**WHAT IS ASKED**
[a] Repeat the part of the text on dogs and property values that begins at the words "Is it that no" and stops after "in your apartment?", copying it word for word.
[b] Write the next part of the text on whether allowing dogs affects a building's property values, starting right after its last sentence.

**DOCUMENT**

>>>>>

Dogs and Dollars

The question that was put to me last week: “Does a building’s rules to allow pets, specifically dogs, impact the value of a property?”

I have sold about 25 units in a building on the West Side that has not allowed dogs in many years, so the question isn’t new to me.  Some shareholders were adamant that they could get even higher prices if dogs were allowed.

Jump for Joy! Skinny Dogs make the cut!

You have buildings that don’t allow dogs, or buildings that allow dogs under a certain weight, or only a certain number of dogs- say, one per household.

I’m not always clear about what the reasoning is behind these rules.

Is it that no one wants to ride an elevator with a large dog?  Or that a house with two dogs will be noisier?  Or that it’s a slippery slope towards running a breeding facility in your apartment?

From some initial conversation with Brown Harris Stevens’ Chief Economist Greg Heym, and Michael Vargas from Vanderbilt Appraisal, it would appear that the financial impact of no dogs allowed would be very hard to measure.  So, instead, let’s look at the other building rules which I would think have much bigger impact on values, to give some context.

<<<<<

**DATASET SECTION**
>>>>>

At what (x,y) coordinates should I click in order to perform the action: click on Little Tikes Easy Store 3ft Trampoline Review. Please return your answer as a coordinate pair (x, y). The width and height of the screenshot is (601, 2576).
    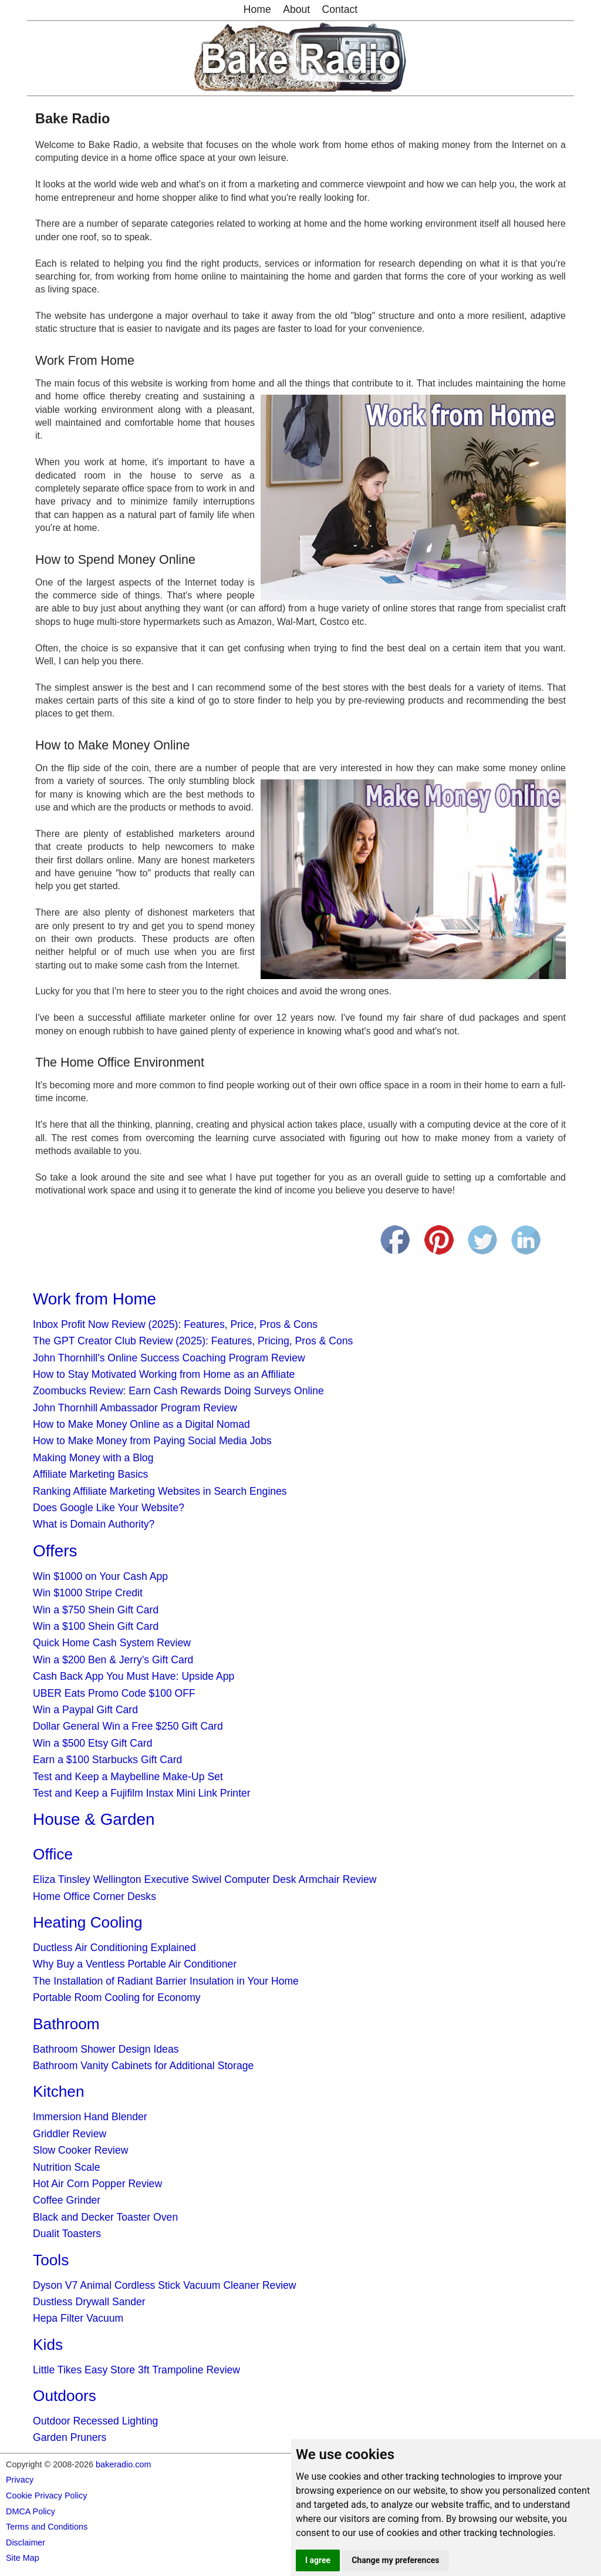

<<<<<

**RESULTS BY TASK**
[a]
Is it that no one wants to ride an elevator with a large dog?  Or that a house with two dogs will be noisier?  Or that it’s a slippery slope towards running a breeding facility in your apartment?

[b]
  1. Downpayment – We could do a study on buildings requiring 50% down and how it affects many middle-of-the-road cooperatives, say, on the Upper East Side.  It’s clear that this policy is onerous in this environment, and when you add in the cost of renovation, a very common expense for new buyers in 30+ year-old coops, a very present reality.  Coops have to change their policies or risk affecting sales prices.  This seems like the biggest policy affecting value in many buildings.
  2. Washer/Dryer – Buildings that do not allow Washer/Dryers are not only out-of-tune with current buyer needs, but seem to be doing so with little research on how easy it is to control leaks and manage the impact on pipes.  It seems that the good far outweighs the bad, in allowing w/d in a building.
  3. No central a/c Allowed- Again, this is a policy sometimes dictated by Landmarks, but more often just an outmoded level of thinking.  If someone is spending North of $3mm for a property, wanting central air seems like a “duh.”  Thru-wall a/c is certainly second best, but is more noisy.  And thru-window?  Definitely can be a deal killer, and a value killer as well.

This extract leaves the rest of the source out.